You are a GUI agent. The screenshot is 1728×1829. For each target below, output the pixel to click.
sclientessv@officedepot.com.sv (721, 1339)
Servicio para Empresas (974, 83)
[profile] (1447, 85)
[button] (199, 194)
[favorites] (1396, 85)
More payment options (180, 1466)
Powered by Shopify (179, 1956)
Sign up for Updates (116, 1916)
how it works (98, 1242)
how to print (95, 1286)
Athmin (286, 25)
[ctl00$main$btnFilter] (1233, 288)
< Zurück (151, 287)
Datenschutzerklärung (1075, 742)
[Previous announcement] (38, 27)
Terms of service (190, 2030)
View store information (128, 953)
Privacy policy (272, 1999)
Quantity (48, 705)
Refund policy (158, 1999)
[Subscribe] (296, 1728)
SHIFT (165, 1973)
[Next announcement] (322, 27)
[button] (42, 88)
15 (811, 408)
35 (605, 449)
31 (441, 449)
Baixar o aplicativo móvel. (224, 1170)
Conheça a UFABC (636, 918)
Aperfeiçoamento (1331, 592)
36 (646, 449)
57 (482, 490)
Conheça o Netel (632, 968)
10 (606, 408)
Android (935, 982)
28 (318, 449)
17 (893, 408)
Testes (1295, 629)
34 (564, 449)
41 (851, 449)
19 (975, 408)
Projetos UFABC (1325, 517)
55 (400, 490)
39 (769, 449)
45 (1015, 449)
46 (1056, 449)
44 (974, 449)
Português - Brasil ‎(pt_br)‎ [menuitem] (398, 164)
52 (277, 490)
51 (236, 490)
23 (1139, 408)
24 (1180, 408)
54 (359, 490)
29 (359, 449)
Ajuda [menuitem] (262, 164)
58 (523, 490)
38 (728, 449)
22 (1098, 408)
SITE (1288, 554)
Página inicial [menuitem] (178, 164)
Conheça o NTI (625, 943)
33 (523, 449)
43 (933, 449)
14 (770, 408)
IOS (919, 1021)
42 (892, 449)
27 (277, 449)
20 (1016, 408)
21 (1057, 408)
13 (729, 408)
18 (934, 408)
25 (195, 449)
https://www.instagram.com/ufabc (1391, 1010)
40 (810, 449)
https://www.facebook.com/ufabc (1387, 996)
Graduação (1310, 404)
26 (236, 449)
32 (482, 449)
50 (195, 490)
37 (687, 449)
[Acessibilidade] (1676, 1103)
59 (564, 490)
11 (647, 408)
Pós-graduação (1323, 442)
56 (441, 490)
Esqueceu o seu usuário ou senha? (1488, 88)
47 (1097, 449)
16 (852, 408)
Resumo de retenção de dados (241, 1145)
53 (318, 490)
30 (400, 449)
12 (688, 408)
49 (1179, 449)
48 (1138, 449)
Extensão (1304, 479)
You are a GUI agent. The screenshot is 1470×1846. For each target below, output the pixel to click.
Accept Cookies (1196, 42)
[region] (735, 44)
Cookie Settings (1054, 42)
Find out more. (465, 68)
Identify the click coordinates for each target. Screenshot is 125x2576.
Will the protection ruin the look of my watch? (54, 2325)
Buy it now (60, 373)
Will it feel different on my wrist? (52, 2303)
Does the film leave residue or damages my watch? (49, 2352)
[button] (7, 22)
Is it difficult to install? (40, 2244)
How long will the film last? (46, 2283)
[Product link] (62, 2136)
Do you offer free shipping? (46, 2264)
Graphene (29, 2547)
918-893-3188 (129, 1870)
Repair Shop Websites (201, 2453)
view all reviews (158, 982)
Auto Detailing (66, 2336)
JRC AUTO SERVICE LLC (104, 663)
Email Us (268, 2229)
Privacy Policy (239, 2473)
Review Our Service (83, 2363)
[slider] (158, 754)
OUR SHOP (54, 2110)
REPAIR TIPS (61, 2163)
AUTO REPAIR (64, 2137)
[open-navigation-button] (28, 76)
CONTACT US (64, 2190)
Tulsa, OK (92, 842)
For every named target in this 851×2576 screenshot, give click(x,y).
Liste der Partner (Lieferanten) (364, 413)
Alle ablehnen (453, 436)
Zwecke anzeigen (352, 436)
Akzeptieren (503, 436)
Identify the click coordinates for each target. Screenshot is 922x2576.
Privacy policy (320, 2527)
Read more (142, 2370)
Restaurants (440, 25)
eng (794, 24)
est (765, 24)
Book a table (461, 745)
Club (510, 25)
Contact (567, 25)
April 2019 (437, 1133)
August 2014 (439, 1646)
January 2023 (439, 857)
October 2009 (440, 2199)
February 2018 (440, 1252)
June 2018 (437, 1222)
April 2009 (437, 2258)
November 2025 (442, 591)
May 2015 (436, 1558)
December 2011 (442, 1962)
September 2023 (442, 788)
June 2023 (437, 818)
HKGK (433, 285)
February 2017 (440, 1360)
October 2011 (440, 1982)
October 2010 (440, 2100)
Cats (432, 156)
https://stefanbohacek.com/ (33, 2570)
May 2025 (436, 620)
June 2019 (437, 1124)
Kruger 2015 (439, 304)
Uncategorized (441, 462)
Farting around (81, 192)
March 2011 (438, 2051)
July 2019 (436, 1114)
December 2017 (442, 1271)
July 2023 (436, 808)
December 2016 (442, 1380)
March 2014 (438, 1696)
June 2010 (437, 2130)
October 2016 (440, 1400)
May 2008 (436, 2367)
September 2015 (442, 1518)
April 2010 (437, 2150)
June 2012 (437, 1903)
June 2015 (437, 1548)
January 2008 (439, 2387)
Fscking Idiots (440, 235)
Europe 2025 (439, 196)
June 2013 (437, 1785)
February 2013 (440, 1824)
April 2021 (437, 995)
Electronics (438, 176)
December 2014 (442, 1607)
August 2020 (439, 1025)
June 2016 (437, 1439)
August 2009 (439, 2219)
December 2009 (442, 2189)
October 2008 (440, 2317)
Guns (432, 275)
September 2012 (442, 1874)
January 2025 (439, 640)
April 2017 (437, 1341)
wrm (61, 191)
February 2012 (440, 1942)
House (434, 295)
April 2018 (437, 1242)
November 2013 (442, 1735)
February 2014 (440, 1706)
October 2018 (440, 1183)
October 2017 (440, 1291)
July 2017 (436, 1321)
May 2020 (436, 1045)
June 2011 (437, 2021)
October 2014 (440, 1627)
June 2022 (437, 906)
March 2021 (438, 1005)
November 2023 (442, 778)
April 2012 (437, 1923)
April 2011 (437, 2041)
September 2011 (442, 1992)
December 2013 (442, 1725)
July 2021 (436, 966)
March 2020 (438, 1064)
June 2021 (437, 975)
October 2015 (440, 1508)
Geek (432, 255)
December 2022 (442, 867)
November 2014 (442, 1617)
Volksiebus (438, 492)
════════════════
* [What is required] When you reach this point, go back and write out each record above exactly.

* [Solution to the exercise]
You are a GUI agent. The screenshot is 1728×1829. For each target below, output the pixel to click.
sclientessv@officedepot.com.sv (721, 1339)
Servicio para Empresas (974, 83)
[profile] (1447, 85)
[button] (199, 194)
[favorites] (1396, 85)
More payment options (180, 1466)
Powered by Shopify (179, 1956)
Sign up for Updates (116, 1916)
how it works (98, 1242)
how to print (95, 1286)
Athmin (286, 25)
[ctl00$main$btnFilter] (1233, 288)
< Zurück (151, 287)
Datenschutzerklärung (1075, 742)
[Previous announcement] (38, 27)
Terms of service (190, 2030)
View store information (128, 953)
Privacy policy (272, 1999)
Quantity (48, 705)
Refund policy (158, 1999)
[Subscribe] (296, 1728)
SHIFT (165, 1973)
[Next announcement] (322, 27)
[button] (42, 88)
15 (811, 408)
35 (605, 449)
31 (441, 449)
Baixar o aplicativo móvel. (224, 1170)
Conheça a UFABC (636, 918)
Aperfeiçoamento (1331, 592)
36 (646, 449)
57 (482, 490)
Conheça o Netel (632, 968)
10 (606, 408)
Android (935, 982)
28 (318, 449)
17 (893, 408)
Testes (1295, 629)
34 (564, 449)
41 (851, 449)
19 (975, 408)
Projetos UFABC (1325, 517)
55 (400, 490)
39 (769, 449)
45 (1015, 449)
46 (1056, 449)
44 (974, 449)
Português - Brasil ‎(pt_br)‎ [menuitem] (398, 164)
52 (277, 490)
51 (236, 490)
23 (1139, 408)
24 (1180, 408)
54 (359, 490)
29 (359, 449)
Ajuda [menuitem] (262, 164)
58 (523, 490)
38 (728, 449)
22 (1098, 408)
SITE (1288, 554)
Página inicial [menuitem] (178, 164)
Conheça o NTI (625, 943)
33 (523, 449)
43 (933, 449)
14 (770, 408)
IOS (919, 1021)
42 (892, 449)
27 (277, 449)
20 (1016, 408)
21 (1057, 408)
13 (729, 408)
18 (934, 408)
25 (195, 449)
https://www.instagram.com/ufabc (1391, 1010)
40 (810, 449)
https://www.facebook.com/ufabc (1387, 996)
Graduação (1310, 404)
26 (236, 449)
32 (482, 449)
50 (195, 490)
37 (687, 449)
[Acessibilidade] (1676, 1103)
59 (564, 490)
11 (647, 408)
Pós-graduação (1323, 442)
56 (441, 490)
Esqueceu o seu usuário ou senha? (1488, 88)
47 (1097, 449)
16 (852, 408)
Resumo de retenção de dados (241, 1145)
53 (318, 490)
30 (400, 449)
12 (688, 408)
49 (1179, 449)
48 (1138, 449)
Extensão (1304, 479)
You are a GUI agent. The screenshot is 1470×1846. For each target below, output the pixel to click.
Accept Cookies (1196, 42)
[region] (735, 44)
Cookie Settings (1054, 42)
Find out more. (465, 68)
Identify the click coordinates for each target. Screenshot is 125x2576.
Will the protection ruin the look of my watch? (54, 2325)
Buy it now (60, 373)
Will it feel different on my wrist? (52, 2303)
Does the film leave residue or damages my watch? (49, 2352)
[button] (7, 22)
Is it difficult to install? (40, 2244)
How long will the film last? (46, 2283)
[Product link] (62, 2136)
Do you offer free shipping? (46, 2264)
Graphene (29, 2547)
918-893-3188 (129, 1870)
Repair Shop Websites (201, 2453)
view all reviews (158, 982)
Auto Detailing (66, 2336)
JRC AUTO SERVICE LLC (104, 663)
Email Us (268, 2229)
Privacy Policy (239, 2473)
Review Our Service (83, 2363)
[slider] (158, 754)
OUR SHOP (54, 2110)
REPAIR TIPS (61, 2163)
AUTO REPAIR (64, 2137)
[open-navigation-button] (28, 76)
CONTACT US (64, 2190)
Tulsa, OK (92, 842)
For every named target in this 851×2576 screenshot, give click(x,y).
Liste der Partner (Lieferanten) (364, 413)
Alle ablehnen (453, 436)
Zwecke anzeigen (352, 436)
Akzeptieren (503, 436)
Identify the click coordinates for each target. Screenshot is 922x2576.
Privacy policy (320, 2527)
Read more (142, 2370)
Restaurants (440, 25)
eng (794, 24)
est (765, 24)
Book a table (461, 745)
Club (510, 25)
Contact (567, 25)
April 2019 (437, 1133)
August 2014 (439, 1646)
January 2023 (439, 857)
October 2009 (440, 2199)
February 2018 (440, 1252)
June 2018 (437, 1222)
April 2009 (437, 2258)
November 2025 (442, 591)
May 2015 (436, 1558)
December 2011 (442, 1962)
September 2023 (442, 788)
June 2023 (437, 818)
HKGK (433, 285)
February 2017 (440, 1360)
October 2011 (440, 1982)
October 2010 (440, 2100)
Cats (432, 156)
https://stefanbohacek.com/ (33, 2570)
May 2025 (436, 620)
June 2019 (437, 1124)
Kruger 2015 (439, 304)
Uncategorized (441, 462)
Farting around (81, 192)
March 2011 (438, 2051)
July 2019 (436, 1114)
December 2017 (442, 1271)
July 2023 (436, 808)
December 2016 (442, 1380)
March 2014 (438, 1696)
June 2010 (437, 2130)
October 2016 (440, 1400)
May 2008 (436, 2367)
September 2015 (442, 1518)
April 2010 (437, 2150)
June 2012 (437, 1903)
June 2015 (437, 1548)
January 2008 (439, 2387)
Fscking Idiots (440, 235)
Europe 2025 (439, 196)
June 2013 (437, 1785)
February 2013 (440, 1824)
April 2021 (437, 995)
Electronics (438, 176)
December 2014 (442, 1607)
August 2020 (439, 1025)
June 2016 (437, 1439)
August 2009 (439, 2219)
December 2009 (442, 2189)
October 2008 (440, 2317)
Guns (432, 275)
September 2012 (442, 1874)
January 2025 (439, 640)
April 2017 (437, 1341)
wrm (61, 191)
February 2012 (440, 1942)
House (434, 295)
April 2018 (437, 1242)
November 2013 (442, 1735)
February 2014 (440, 1706)
October 2018 (440, 1183)
October 2017 (440, 1291)
July 2017 (436, 1321)
May 2020 (436, 1045)
June 2011 (437, 2021)
October 2014 (440, 1627)
June 2022 (437, 906)
March 2021 (438, 1005)
November 2023 (442, 778)
April 2012 (437, 1923)
April 2011 (437, 2041)
September 2011 (442, 1992)
December 2013 (442, 1725)
July 2021 (436, 966)
March 2020 (438, 1064)
June 2021 (437, 975)
October 2015 (440, 1508)
Geek (432, 255)
December 2022 (442, 867)
November 2014 (442, 1617)
Volksiebus (438, 492)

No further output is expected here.